Neil, aren’t you the guy who wrote lyrics decrying those “people who judge without a measure of mercy”? If you truly believe that, then why are you tarring someone with ugly, baseless accusations of racism and sexism? That looks like a textbook definition of judging without a measure of mercy.
You also wrote about those people who were “quick to judge, quick to anger, slow to understand.” And yet here you are joining such a crowd, as evidenced by your failure (or unwillingness) to consider any facts that contradicted your position, such as those linked above. Instead of thoughtful criticism, you go straight for the lowest common denominator. As a somewhat newly minted American citizen, congratulations – you’ll fit right in with the prevailing mode of political discourse in this country (insert slow, sarcastic clap here).
The songs “Wish Them Well” and “Witch Hunt” from which lyrics in the previous two paragraphs were derived would encourage the thoughtful listener to take the high road. Your baseless, race-baiting smear is taking the low road all the way. Honestly, I thought you were better than that. That kind of rhetoric is the type of crap I would expect from the various poo-flinging talking heads if I had the stomach to watch Fox News, MSNBC, or some other televised food fight. If there is one positive, at least you’ve given me another reason to be thankful that I’m a cord-cutter.
I wouldn’t feel any different about this if you had made a preposterous statement that Obama was born in Kenya, or an equally preposterous statement that Hillary hates men. Neither of those two people has a snowball’s chance in hell of making my favorite persons list. And still, I’d think anyone who uttered such things in seriousness would be guilty of the most baseless and ugly smearing as you are in regard to your statements about Paul. Unsubstantiated accusations of racism and sexism are no better than racism and sexism itself.
Look, I’m fine if you don’t like Rand Paul, or any other politician for that matter – after all, 99% of politicians give the rest a bad name. While there are things about him I like, there are others that give me great pause. As for me, my clear frontrunner is SMOD ’16 (Sweet Meteor of Death). But don’t mind me, when it comes to politics I’m one of the most cynical people around. I take exception to Ronald Reagan’s statement that, as the world’s second oldest profession, it bears a remarkable resemblance to the first, as I think such sentiments grossly unfair to oldest profession practicioners.
Still, I can’t help but be disappointed when I think about the example you’ve set and I’ve attempted to follow (poorly, often times, but hey, I try) through your lyrics and through the unshakable artistic integrity of you and your bandmates. As you well know, “The measure of a life is a measure of love and respect, so hard to earn so easily burned.” Reading through the comments section of the Rolling Stone piece online, I can see that I’m not the only one for whom you’ve burned some of that respect.
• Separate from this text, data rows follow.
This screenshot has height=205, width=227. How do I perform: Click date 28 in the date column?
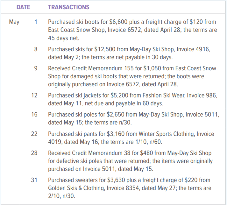coord(34,153)
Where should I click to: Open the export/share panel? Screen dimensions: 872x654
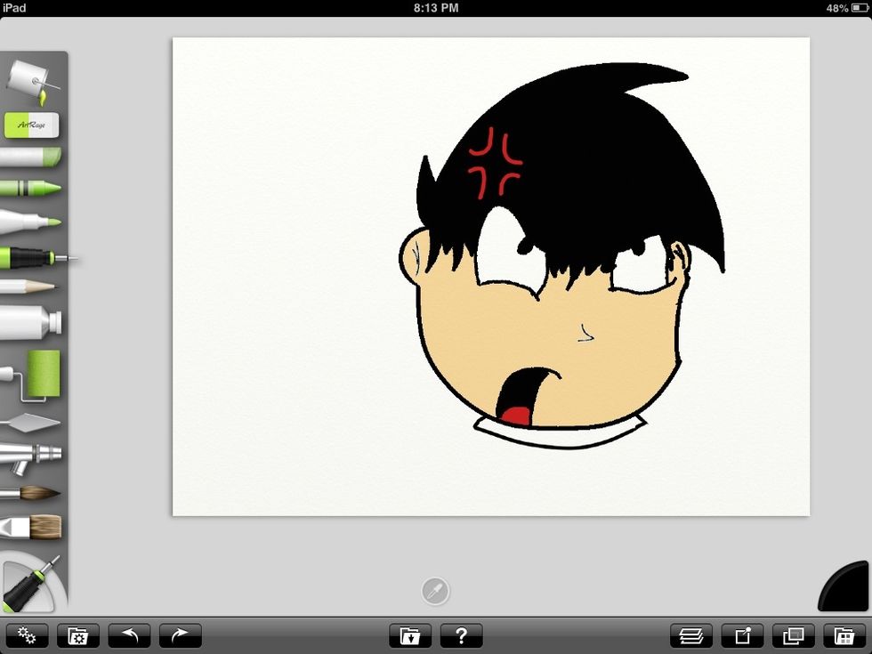[x=741, y=635]
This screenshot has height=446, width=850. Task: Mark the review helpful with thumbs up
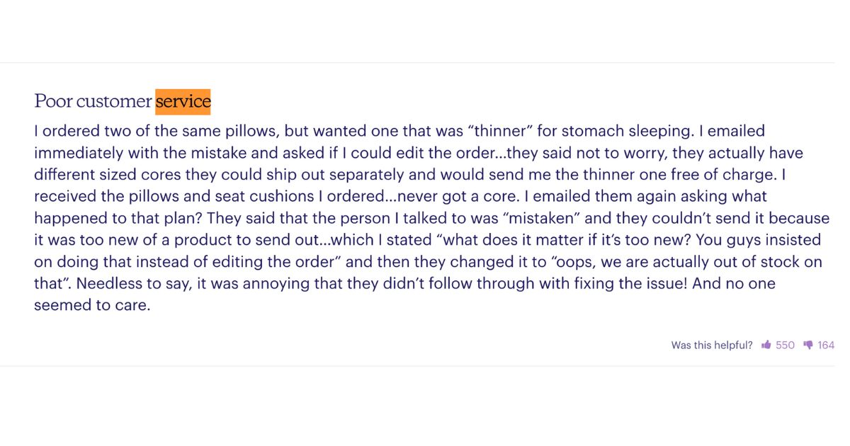pos(766,345)
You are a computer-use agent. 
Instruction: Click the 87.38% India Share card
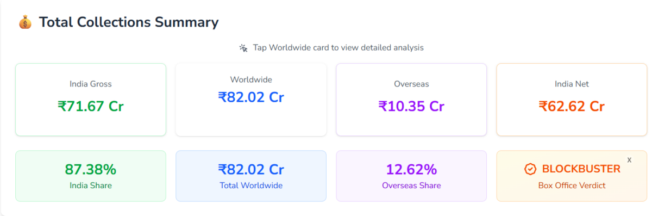coord(91,176)
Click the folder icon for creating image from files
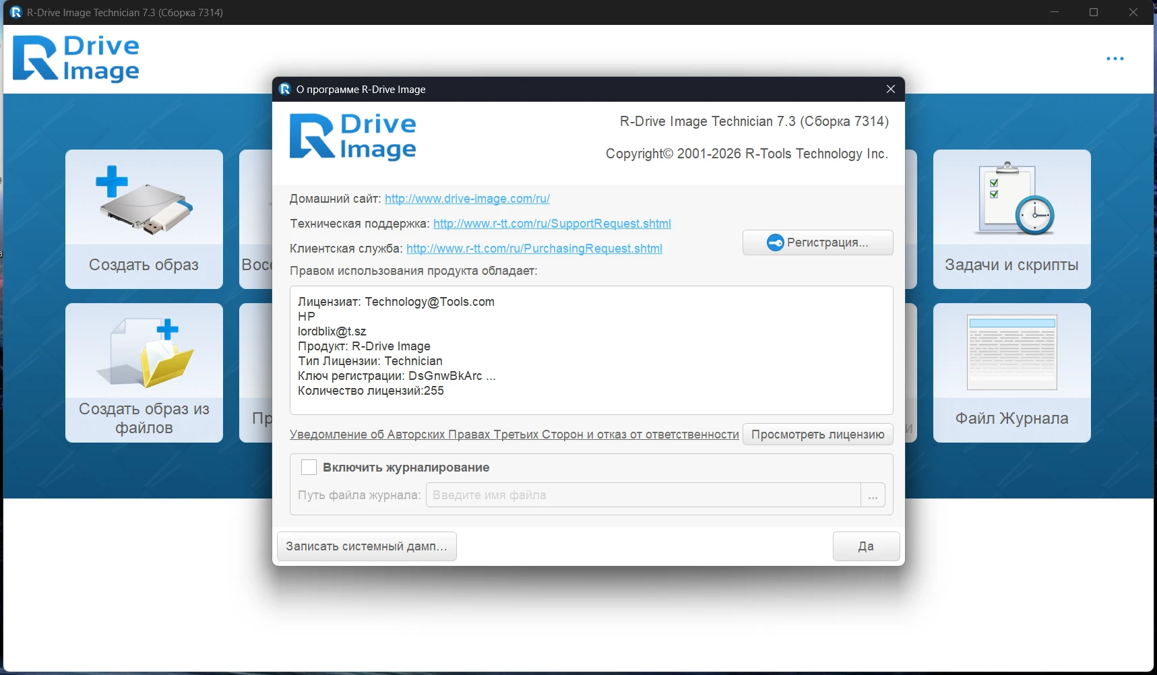The width and height of the screenshot is (1157, 675). pyautogui.click(x=144, y=353)
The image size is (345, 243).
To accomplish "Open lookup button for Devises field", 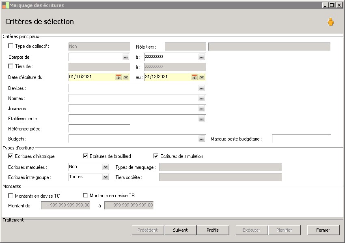I will [202, 88].
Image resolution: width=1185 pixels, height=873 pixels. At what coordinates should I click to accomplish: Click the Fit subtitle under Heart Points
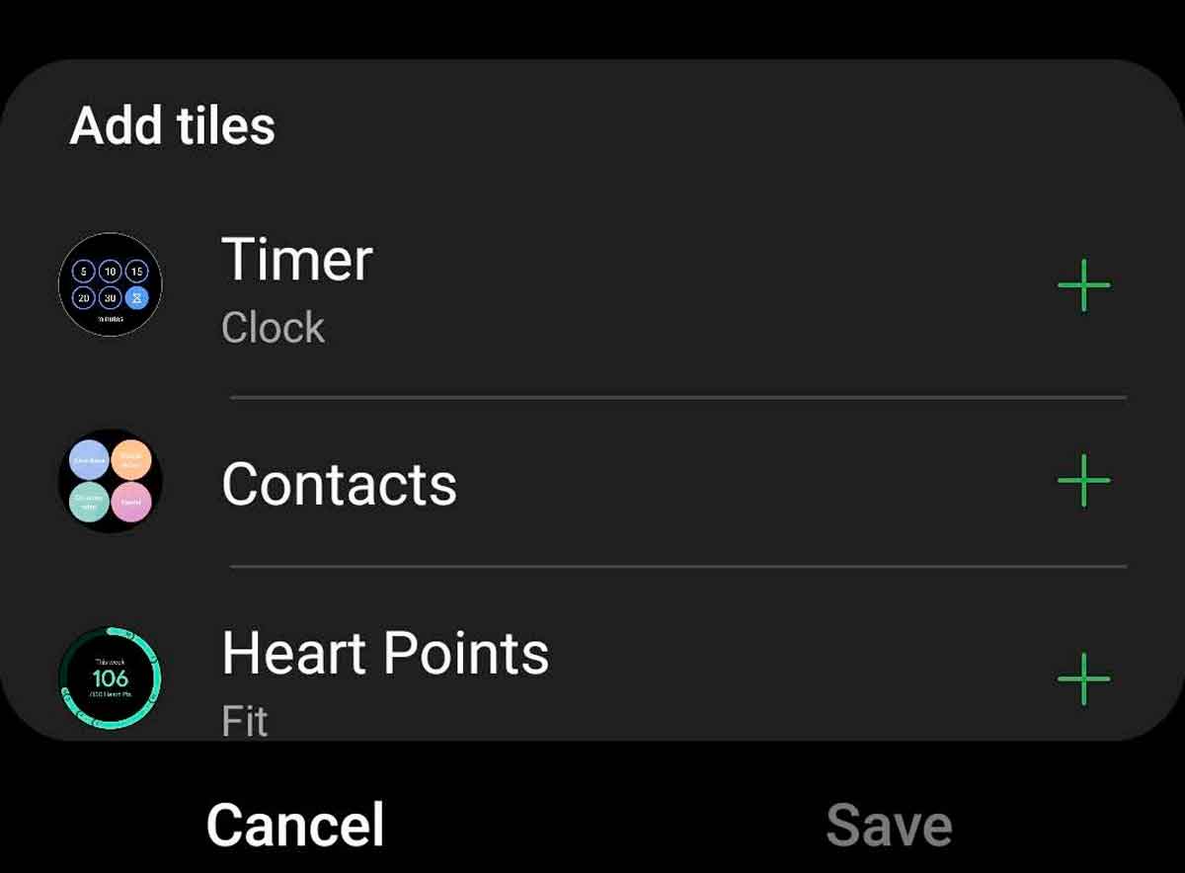(x=244, y=721)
With regard to the craft of drumming, I know you have a great deal of humility. It’s a necessity for any drummer of your caliber to insist that he still needs to take lessons from others like Freddie Gruber. Perhaps you could let some of that humility bleed over into other spheres. If you do, maybe you’ll realize that there are ways to express political disagreement with those you oppose without descending into mud of ugly, baseless accusations of racism and sexism. Maybe you’ll realize that, whatever you think about Paul’s policy proposals, it’s completely unnecessary and counterproductive to accuse him of hating brown people and women, particularly when there are easily verifiable facts that say the exact opposite. Maybe, even you could get in touch with the man who wrote these words:
A quality of justice
A quantity of light
A particle of mercy
Makes the color of right
Erik A. Heter
Rush Fan since 1979 and at least until the day I die.